Boyle who is based in the United States of America and was in the country recently, expressed satisfaction with the progress that has been made so far.

Boyle said she was especially impressed with how Breakthrough has managed to reach out to a wide range of people, from the girls themselves to boys, fathers and traditional and religious leaders.

Boyle (right) addressing the audience at M'modzi village

She, however, said there is need for the targeted people to "amplify the messages in order to reach others as well" .

According to Boyle, Breakthrough is  committed to secure funds to reach out to more areas but she called for the youth to take the leading role in ensuring that they delay getting married while young and instead focus on pursuing their goals.

16 year-old, joyce (not real name) is one of the beneficiaries of the project and explained how she was saved from the jaws of early marriage.

According to Joyce, she dropped out of school in standard 8 due to financial challenges.

Joyce said was reached out to by community action group members under Breakthrough Action that convinced her to return to school.

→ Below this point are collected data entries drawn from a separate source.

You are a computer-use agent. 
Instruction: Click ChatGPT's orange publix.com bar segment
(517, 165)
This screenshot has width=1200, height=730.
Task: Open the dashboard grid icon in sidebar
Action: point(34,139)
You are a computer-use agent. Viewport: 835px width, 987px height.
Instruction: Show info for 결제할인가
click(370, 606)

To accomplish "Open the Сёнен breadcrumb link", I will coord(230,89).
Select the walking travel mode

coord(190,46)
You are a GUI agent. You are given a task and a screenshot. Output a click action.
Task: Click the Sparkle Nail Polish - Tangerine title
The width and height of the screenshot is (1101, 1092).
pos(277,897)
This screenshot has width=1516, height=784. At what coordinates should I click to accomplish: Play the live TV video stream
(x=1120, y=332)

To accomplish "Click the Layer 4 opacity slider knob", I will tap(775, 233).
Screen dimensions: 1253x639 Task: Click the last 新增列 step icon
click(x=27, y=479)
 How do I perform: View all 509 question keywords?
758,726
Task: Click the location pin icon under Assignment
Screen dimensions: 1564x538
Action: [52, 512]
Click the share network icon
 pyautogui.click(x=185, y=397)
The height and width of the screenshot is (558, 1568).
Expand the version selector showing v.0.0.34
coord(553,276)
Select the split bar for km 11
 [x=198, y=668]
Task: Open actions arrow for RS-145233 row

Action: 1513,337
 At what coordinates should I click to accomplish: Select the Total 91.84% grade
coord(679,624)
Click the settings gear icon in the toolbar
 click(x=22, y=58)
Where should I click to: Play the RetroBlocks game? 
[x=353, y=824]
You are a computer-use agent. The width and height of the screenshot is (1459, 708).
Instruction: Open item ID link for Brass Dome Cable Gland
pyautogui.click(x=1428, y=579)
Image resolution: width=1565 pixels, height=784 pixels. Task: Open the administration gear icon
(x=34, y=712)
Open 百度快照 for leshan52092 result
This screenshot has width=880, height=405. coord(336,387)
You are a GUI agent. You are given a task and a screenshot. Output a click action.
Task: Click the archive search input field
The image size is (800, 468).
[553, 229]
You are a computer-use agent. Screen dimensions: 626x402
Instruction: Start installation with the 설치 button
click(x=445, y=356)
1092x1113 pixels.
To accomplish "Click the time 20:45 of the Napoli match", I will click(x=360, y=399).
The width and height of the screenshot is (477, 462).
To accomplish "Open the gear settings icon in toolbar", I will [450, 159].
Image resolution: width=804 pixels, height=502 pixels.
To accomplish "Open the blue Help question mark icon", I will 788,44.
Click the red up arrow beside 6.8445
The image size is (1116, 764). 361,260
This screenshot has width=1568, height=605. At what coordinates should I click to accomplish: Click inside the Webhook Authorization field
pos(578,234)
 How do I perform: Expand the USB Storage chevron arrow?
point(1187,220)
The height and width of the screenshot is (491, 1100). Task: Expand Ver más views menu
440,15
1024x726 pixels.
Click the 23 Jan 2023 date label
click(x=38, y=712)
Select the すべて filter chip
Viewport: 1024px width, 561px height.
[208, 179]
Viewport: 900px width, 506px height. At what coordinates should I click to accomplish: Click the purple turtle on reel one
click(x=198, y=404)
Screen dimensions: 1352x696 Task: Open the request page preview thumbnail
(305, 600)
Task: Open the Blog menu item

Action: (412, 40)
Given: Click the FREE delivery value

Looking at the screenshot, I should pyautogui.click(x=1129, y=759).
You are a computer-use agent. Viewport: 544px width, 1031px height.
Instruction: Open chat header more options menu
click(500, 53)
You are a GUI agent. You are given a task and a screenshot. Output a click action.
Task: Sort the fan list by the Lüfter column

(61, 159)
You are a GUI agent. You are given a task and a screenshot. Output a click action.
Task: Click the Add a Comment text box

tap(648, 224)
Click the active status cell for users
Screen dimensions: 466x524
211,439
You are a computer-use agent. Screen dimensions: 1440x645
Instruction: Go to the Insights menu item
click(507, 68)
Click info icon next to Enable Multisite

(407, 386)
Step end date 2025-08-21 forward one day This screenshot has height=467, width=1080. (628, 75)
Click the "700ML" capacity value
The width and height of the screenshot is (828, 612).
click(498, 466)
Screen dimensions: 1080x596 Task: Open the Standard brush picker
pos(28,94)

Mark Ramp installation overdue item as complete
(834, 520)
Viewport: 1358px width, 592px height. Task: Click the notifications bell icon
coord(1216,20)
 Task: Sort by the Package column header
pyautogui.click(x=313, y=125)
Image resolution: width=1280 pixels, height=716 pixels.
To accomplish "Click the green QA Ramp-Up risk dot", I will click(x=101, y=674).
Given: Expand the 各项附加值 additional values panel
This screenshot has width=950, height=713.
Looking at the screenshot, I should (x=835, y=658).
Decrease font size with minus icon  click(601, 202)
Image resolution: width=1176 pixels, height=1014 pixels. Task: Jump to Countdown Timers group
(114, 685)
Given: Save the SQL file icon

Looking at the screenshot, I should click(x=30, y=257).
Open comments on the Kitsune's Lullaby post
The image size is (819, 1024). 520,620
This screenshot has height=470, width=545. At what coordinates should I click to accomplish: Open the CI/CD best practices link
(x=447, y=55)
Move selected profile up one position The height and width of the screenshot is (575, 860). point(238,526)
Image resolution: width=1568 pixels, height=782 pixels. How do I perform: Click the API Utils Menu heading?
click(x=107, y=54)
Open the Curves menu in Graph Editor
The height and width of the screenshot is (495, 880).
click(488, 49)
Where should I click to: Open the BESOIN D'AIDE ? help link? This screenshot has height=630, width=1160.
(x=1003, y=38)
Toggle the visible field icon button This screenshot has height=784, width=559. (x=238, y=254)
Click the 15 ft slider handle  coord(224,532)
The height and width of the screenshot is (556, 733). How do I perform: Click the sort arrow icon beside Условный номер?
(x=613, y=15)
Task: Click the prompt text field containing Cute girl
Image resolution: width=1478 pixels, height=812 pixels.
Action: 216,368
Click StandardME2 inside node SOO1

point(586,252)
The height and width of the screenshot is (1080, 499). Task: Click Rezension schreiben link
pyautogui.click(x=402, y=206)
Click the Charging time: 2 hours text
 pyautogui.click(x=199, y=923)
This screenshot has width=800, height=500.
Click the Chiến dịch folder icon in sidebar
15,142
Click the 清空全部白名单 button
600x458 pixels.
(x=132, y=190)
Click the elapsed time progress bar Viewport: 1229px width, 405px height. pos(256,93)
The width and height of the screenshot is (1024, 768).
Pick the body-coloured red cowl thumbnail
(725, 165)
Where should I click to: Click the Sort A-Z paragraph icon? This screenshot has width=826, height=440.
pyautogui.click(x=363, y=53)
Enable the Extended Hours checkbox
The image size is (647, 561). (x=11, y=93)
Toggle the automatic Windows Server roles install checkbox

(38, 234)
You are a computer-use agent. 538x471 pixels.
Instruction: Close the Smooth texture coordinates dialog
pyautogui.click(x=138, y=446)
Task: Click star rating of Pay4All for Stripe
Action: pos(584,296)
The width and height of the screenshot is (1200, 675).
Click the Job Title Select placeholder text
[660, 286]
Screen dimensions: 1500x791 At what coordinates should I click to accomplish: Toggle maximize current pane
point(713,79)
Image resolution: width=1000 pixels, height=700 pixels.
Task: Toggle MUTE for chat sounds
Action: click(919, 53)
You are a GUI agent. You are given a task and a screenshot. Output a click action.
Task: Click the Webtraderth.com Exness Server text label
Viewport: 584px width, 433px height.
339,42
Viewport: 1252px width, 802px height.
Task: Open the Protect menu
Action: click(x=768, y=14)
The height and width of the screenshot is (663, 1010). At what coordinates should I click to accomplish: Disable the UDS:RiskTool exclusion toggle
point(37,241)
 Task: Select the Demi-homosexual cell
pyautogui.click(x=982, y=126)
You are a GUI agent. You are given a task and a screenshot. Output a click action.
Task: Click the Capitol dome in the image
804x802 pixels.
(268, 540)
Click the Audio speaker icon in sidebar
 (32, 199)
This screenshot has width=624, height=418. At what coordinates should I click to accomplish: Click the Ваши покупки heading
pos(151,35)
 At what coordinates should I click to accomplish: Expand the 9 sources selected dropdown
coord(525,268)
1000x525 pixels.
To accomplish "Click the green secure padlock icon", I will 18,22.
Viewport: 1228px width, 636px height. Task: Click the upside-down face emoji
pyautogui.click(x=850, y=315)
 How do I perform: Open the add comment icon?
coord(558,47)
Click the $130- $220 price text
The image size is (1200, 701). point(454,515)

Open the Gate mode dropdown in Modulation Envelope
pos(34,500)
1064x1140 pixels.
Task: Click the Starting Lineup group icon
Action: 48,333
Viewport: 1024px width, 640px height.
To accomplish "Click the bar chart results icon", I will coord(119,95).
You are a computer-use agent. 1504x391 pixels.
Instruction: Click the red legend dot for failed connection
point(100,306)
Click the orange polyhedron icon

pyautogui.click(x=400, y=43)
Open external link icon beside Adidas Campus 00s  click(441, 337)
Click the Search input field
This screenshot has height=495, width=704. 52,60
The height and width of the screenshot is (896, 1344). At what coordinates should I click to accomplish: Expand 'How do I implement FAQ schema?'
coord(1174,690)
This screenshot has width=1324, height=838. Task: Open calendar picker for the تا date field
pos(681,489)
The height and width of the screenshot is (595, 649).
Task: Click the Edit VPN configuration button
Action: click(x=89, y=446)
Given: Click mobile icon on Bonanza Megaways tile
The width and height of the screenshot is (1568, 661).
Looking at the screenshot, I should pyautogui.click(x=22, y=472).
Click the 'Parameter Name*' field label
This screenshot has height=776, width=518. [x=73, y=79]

The young lady, who is now in form one said, "despite still facing challenges of school fees, I'm now committed to continue with my studies" .

Sharing her sentiments is 18-year-old Chimwemwe (not real name) who got pregnant while in form three in 2021.

Chimwemwe said she was "hesitant at first to accommodate community action group members" who tried to convince her to return to school once she gave birth before giving in to the idea.

Chimwemwe, who is now advocating for school re-admission among her peers who dropped out due to pregnancy, encouraged girls to focus on studies in order to achieve their dreams.

In her remarks, head teacher for Khate Primary School, Lydia Chiomba commended Breakthrough Action for its intervention on child marriages as the school has registered a drop in the number of girls dropping out of school due to teen pregnancies and child marriages.

In the 2022 academic year, Chiomba said the school has registered 48 girls who are sitting for examinations as compared to 2021 when the numbers were low.

However, Chiomba said there is need for other stakeholders to do their part in addressing some of the challenges that fuel high rates of school dropouts such as poverty which in turn lead to child marriages.

Breakthrough Action is being implemented in two districts of Chikwawa and Machinga, covering four traditional authorities with funding from United States Agency for International Development (USAID).